With an EQ like that, quality throughout the spectrum improves noticeably - bass is more even (a solid 6.0 in quality and 5.0 in impact), the previously tilted mids become much nicer (6.0), and the highs less overbearing (again, 6.0; they aren't harsh to begin with, after break-in that is). Then these cans show what good (middle-class) headphones have to offer, and perform well with a variety of musical genres, which generally isn't a bad sign. If they made a version of these with this kind of frequency response - I wonder how it'd measure up, it's 100% ear-tuned so far - it would probably be selling like hotcakes.

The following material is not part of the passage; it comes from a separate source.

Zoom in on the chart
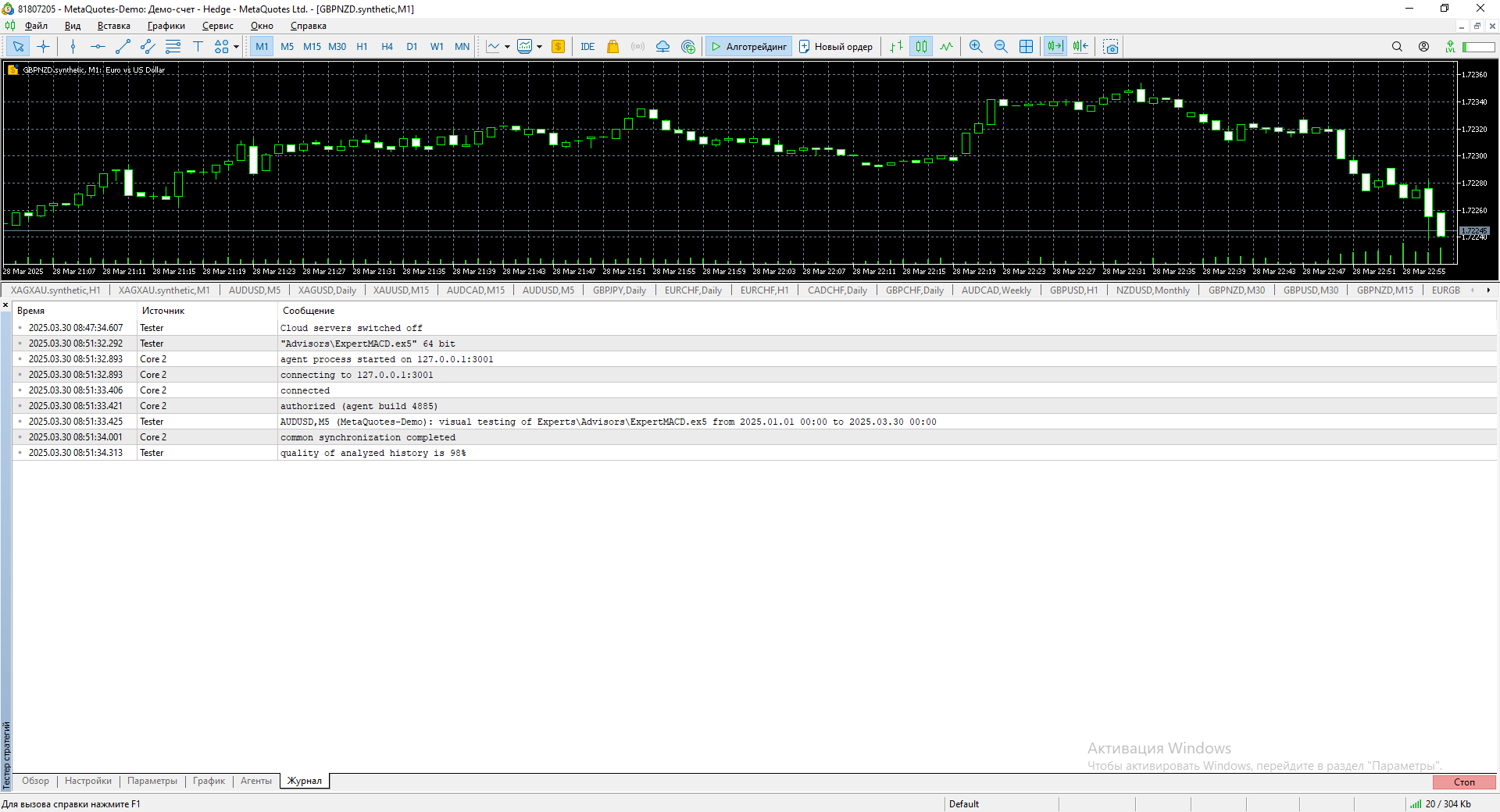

Soundstaging is rather good, certainly aided by the angled drivers - the center is more zoomed in/spread out than on the HD590 (which gives a rather speaker-like presentation in general and does well in terms of soundstage coherence), and the sides "wrap around" to the ears a bit earlier, but overall nothing to complain about, certainly not in this price class.

For some more tweaking, feel free to experiment with damping material. Applying some thin strips of soft foam (cut from a sheet once belonging to a sound card packaging) to the spots with the visible bare plastic (squeeze them under the earpad) or even along the rim of the whole earpad seems to help with the slight hollowness observed, but required changing the EQ a bit (2 dB boost for the 5 kHz band).

To sum it up, these are very good budget fullsized cans if you only have a standalone audio setup and excellent if you're into computers-as-source with at least a half-decent sound card. For 25 EUR, you can do a *lot* worse.